> _DATASET ENTRIES_
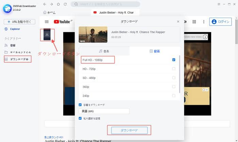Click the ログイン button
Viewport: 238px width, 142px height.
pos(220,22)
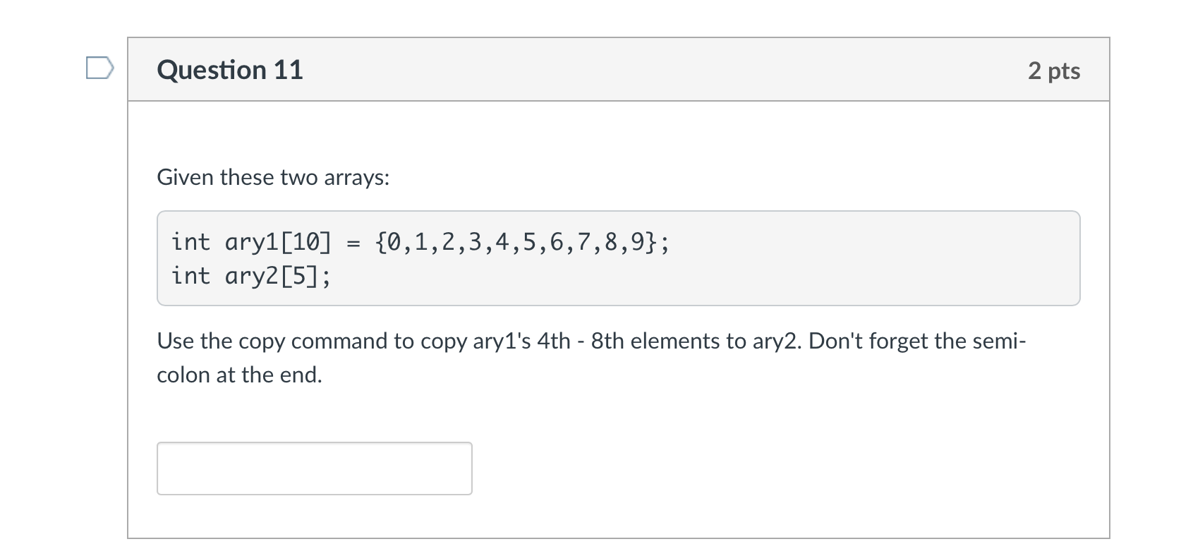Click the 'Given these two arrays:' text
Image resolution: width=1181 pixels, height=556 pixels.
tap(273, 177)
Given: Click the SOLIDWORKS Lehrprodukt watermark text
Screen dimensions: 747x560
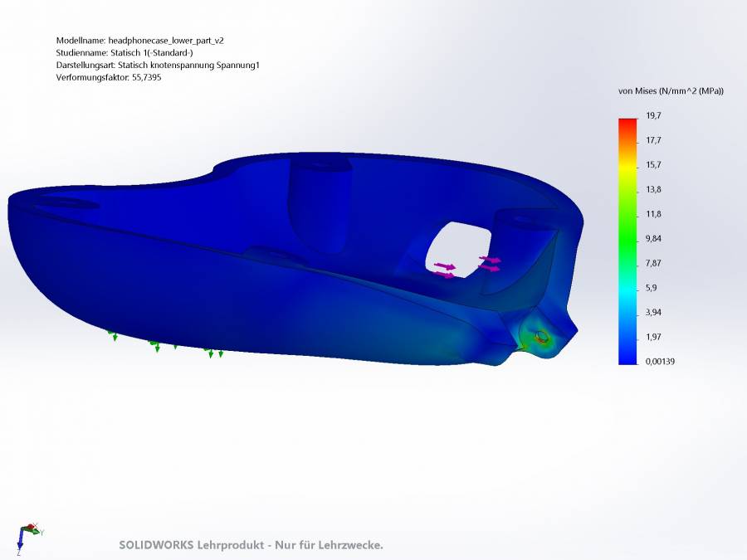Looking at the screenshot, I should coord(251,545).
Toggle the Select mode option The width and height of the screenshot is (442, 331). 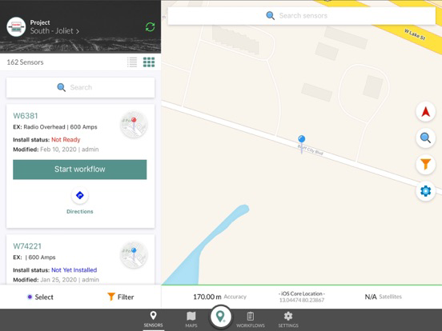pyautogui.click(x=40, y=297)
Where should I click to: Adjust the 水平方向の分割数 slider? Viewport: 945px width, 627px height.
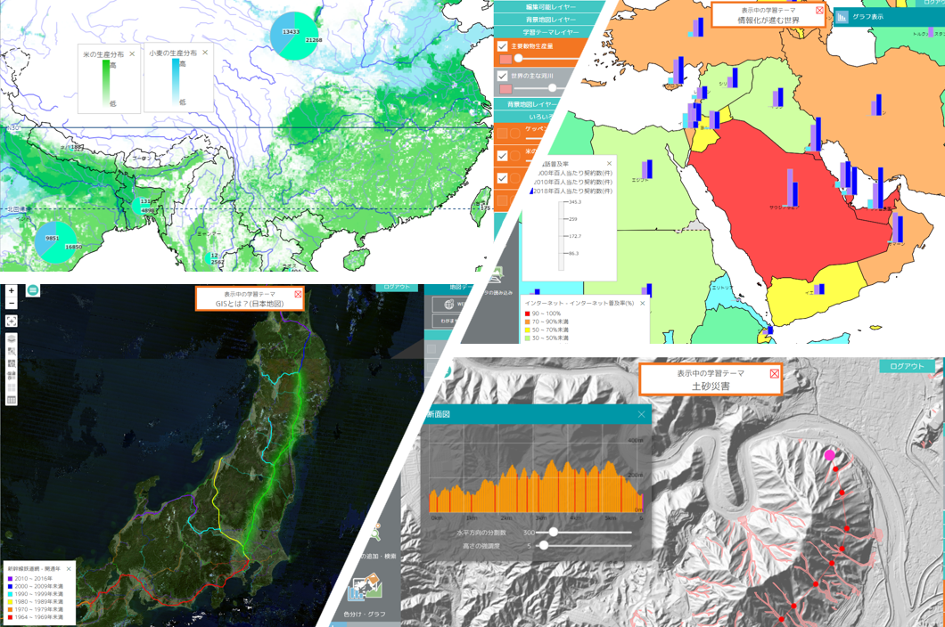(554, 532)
...
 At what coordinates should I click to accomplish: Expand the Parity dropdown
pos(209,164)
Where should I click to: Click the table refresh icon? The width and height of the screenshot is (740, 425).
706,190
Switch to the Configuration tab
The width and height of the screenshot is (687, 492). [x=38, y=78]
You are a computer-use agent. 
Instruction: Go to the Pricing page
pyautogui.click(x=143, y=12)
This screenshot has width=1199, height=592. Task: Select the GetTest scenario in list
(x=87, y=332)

> _EXERCISE OBJECTIVE_
Copy out the listing above, from the line with "Click the ログイン button" to the line with "Looking at the", both of those lines included, and leave the pictures out of the answer.

> _TASK RESPONSE_
Click the ログイン button
Viewport: 238px width, 142px height.
pos(220,22)
Click the 'Given these two arrays:' text
Image resolution: width=1181 pixels, height=556 pixels.
tap(273, 177)
Given: Click the SOLIDWORKS Lehrprodukt watermark text
Screen dimensions: 747x560
Looking at the screenshot, I should coord(251,545).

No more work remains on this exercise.